The title track serves as a summation of Big in the USA: the song looks backwards, forwards, and at the present as he relays a winking, yet knowing realization that he’s right where he belongs. “I wrote this song as a way to talk openly with myself about my insecurities surrounding an artist career,” Ulrich says. “It can be so easy to lose the meaning of why you make art amidst all the noise, both internal and external, that comes when you commodify it. The last verse is a reminder to myself about why I started making music in the first place.” The subdued, rhythmic warmth of “1994,” meanwhile, reflects back on how things felt in his childhood, examining that universal transitional feeling of going from seeing parents as monolithic figures to simply people. “I wrote this song after watching old video tapes of my siblings and I as kids. Watching these videos with my parents, at about the same age they were in the videos, really made me think about how they were feeling at that time in their lives. What did they feel like watching it now?” Ulrich recalls. “Lucky,” meanwhile, recounts feelings of new love that land like lightning bolts when you least expect it.

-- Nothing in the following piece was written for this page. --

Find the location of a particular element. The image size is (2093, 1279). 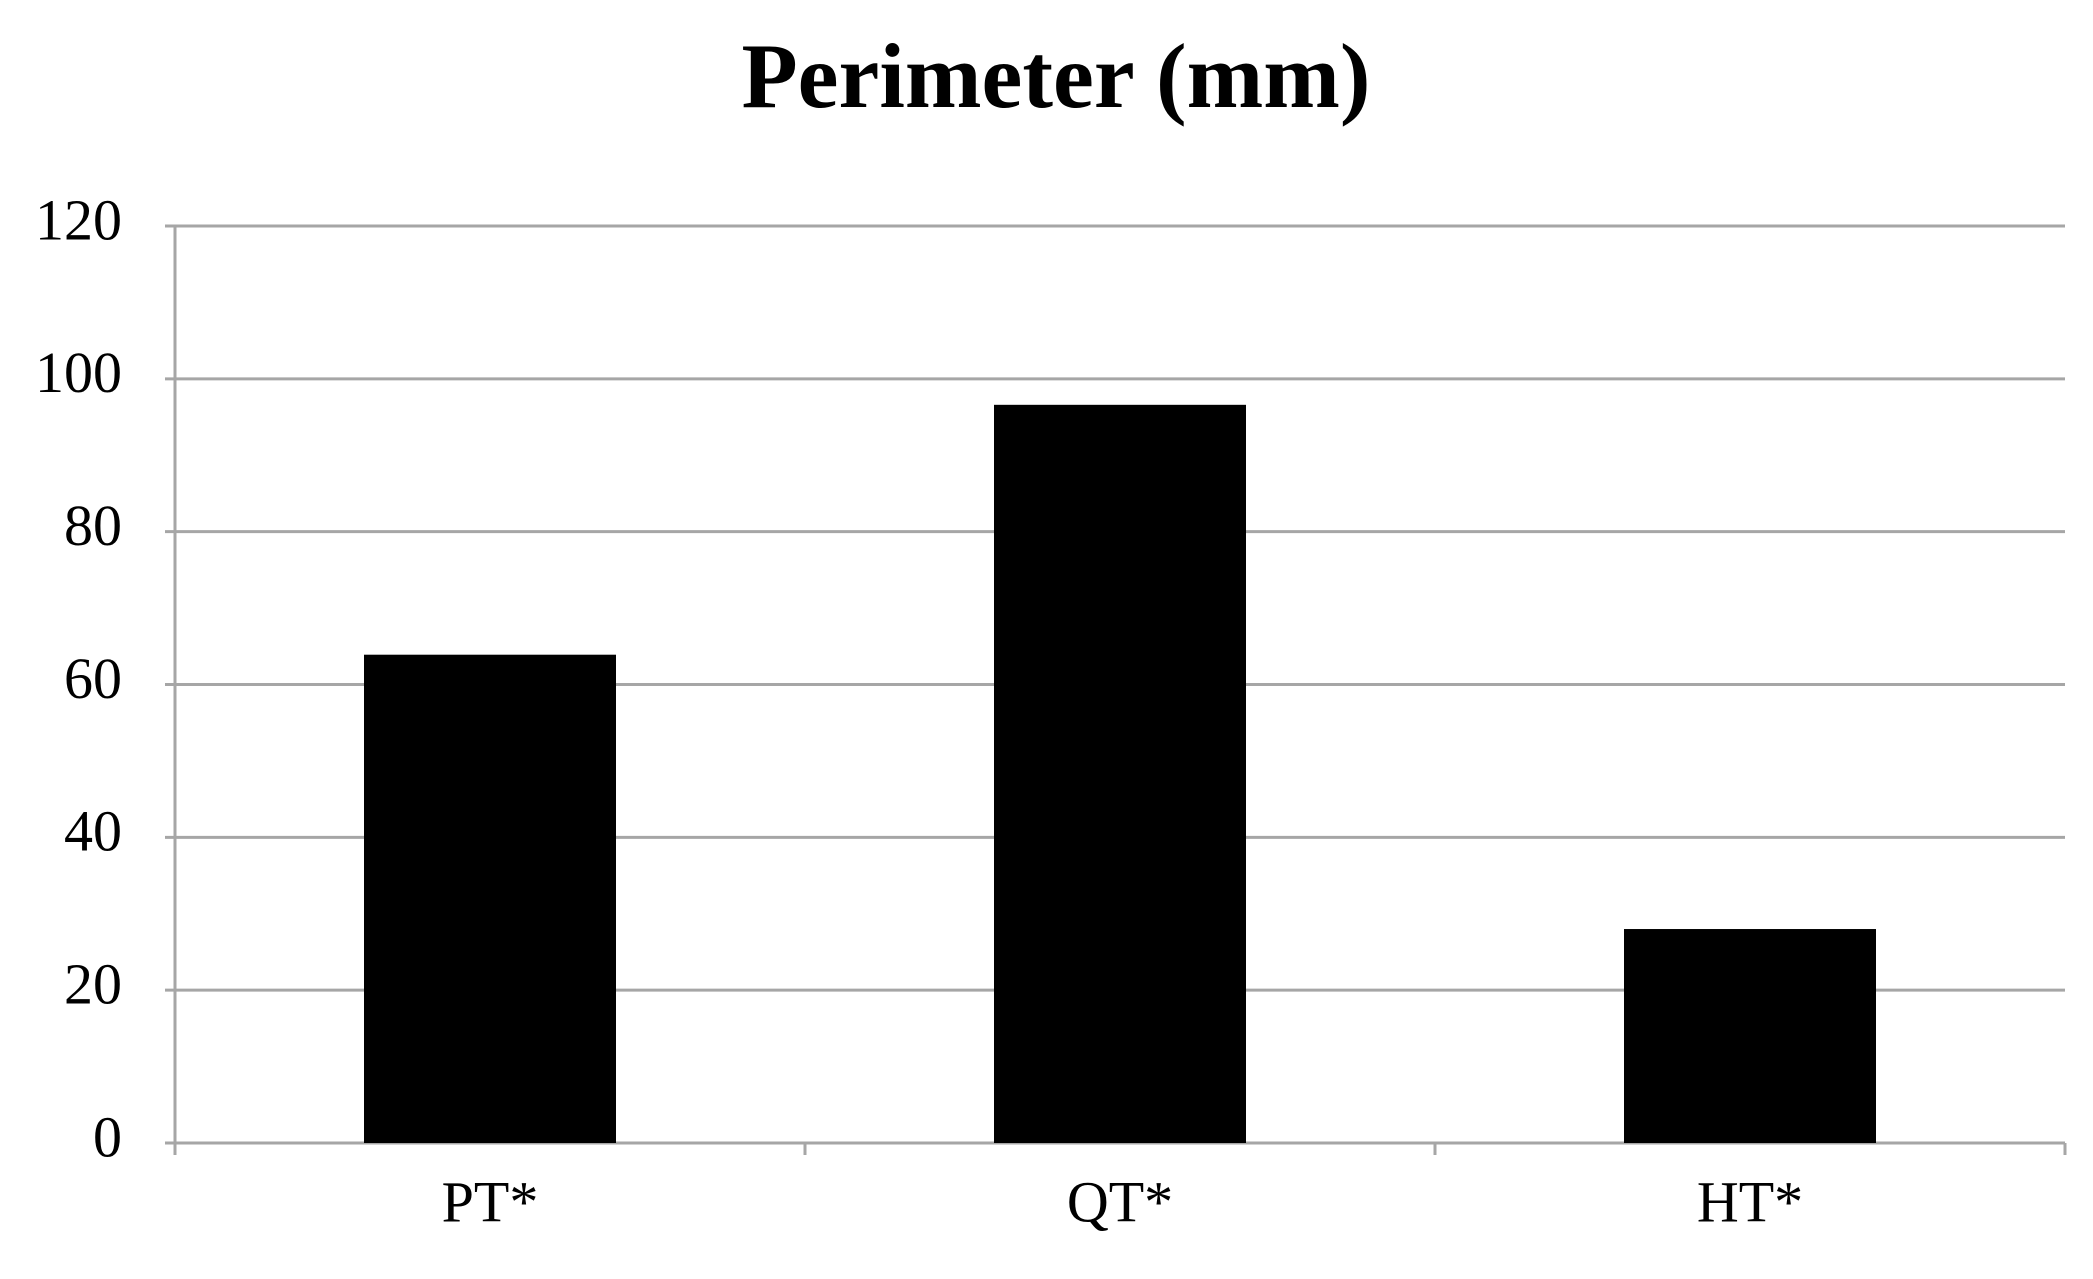

y-tick-label: 60 is located at coordinates (93, 678).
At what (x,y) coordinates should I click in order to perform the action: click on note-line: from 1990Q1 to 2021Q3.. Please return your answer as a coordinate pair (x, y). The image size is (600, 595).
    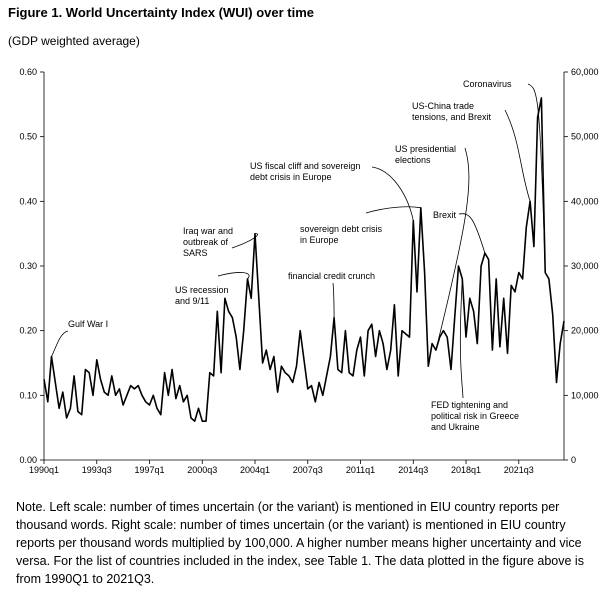
    Looking at the image, I should click on (86, 579).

Recorded at home, Big in the USA also sees Ulrich leaning into a DIY approach and taking charge of the songs’ engineering and production – a process he learned on the fly with his friend Liam Duncan (aka Boy Golden). He performs most everything on the album alongside an enlisted cast of friends from his community, including: MacDonald, Flavio Cirillo, and Roman Clarke contributing drums; Keiran Placatka (keys on “Friends on the Internet,” “Big in the USA,” “Don’t Think About It,” and “Here in My Mind”); John Baron (bass on “Lucky”); Cody Iwasiuk (percussion on “Friends on the Internet,” “Never Too Late,” “Big in the USA,” “Lucky,” “Don’t Think About It,” and “You’ve Got to Be Patient”); and Duncan (baritone guitar on “Never Too Late” and piano on “It’s Okay”).
“This record makes me feel certain that I am in the right place, ready to lean into the long game,” says Ulrich. “This album feels like a return to my purest musical self, but also a new path forged that I can’t wait to travel.”